Collected data
=-=-=-=-=

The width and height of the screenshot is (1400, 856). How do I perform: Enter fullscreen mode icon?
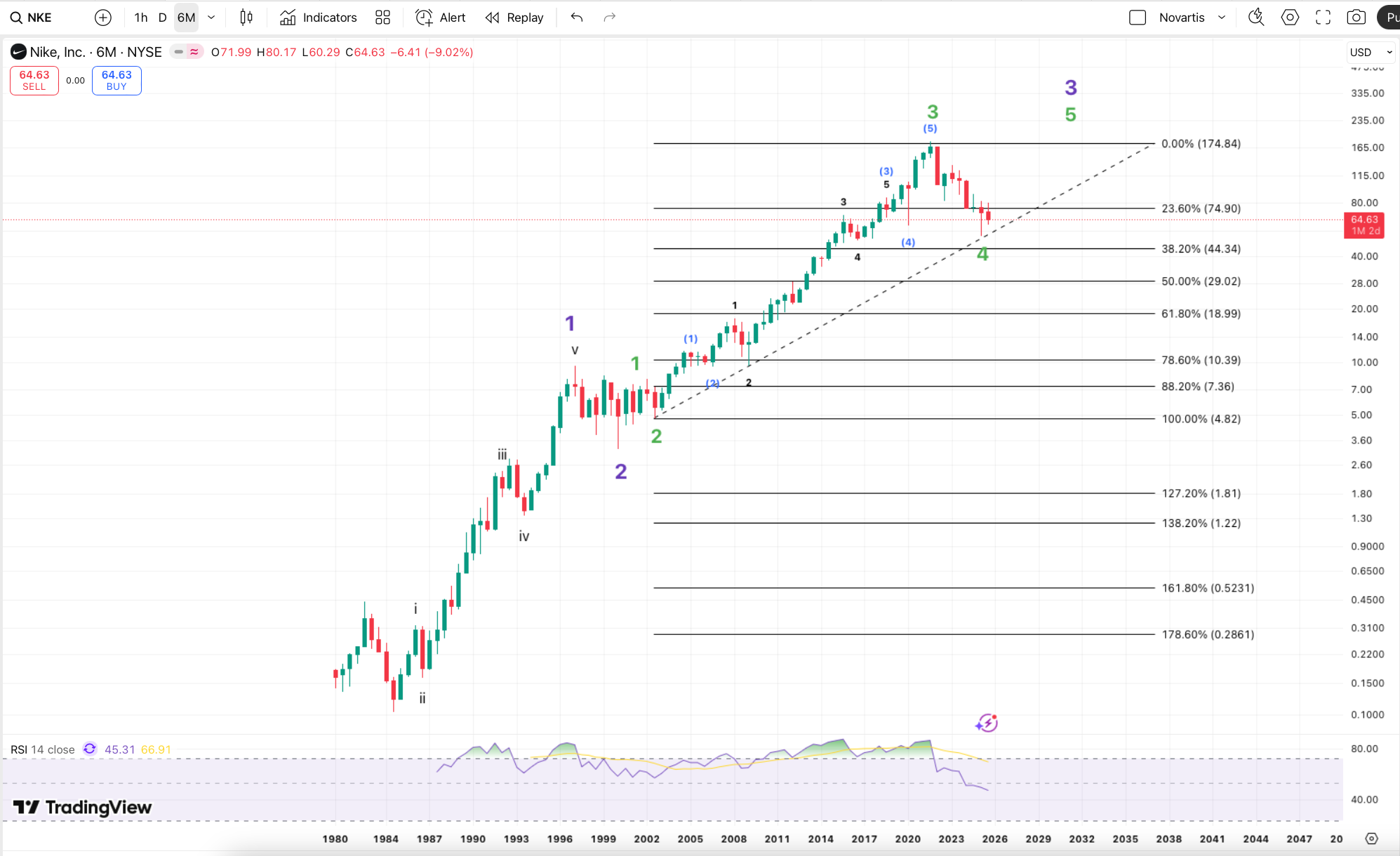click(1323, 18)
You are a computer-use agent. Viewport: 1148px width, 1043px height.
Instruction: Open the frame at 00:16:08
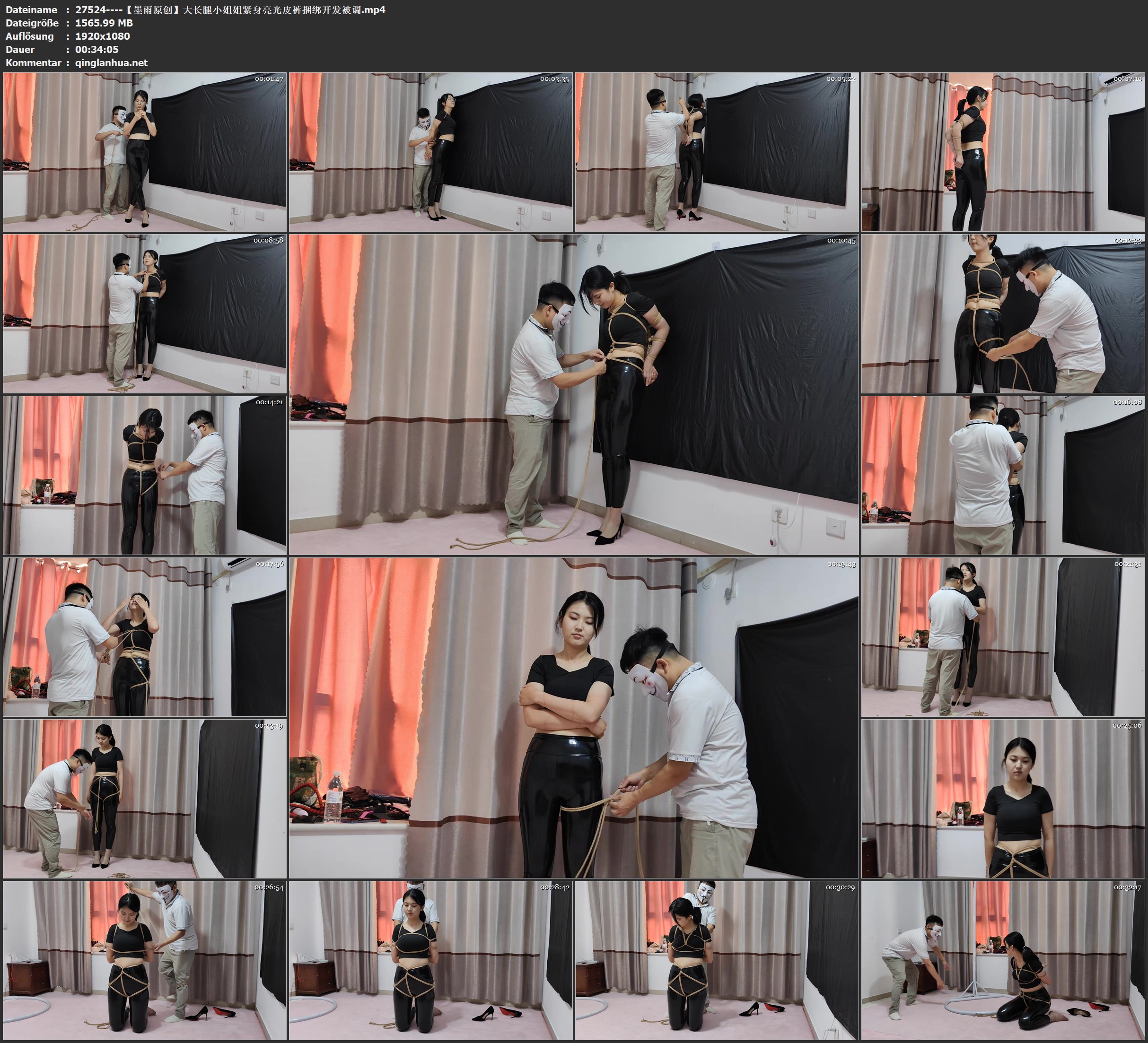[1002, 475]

=-=-=-=-=

_Assignment_:
Whatever the records hold apart from pictures should be repeated exactly.

_Expected answer_:
The width and height of the screenshot is (1400, 856). How do I perform: Enter fullscreen mode icon?
click(1323, 18)
You are a computer-use agent. Viewport: 1148px width, 1043px height.
Instruction: Open the frame at 00:16:08
[1002, 475]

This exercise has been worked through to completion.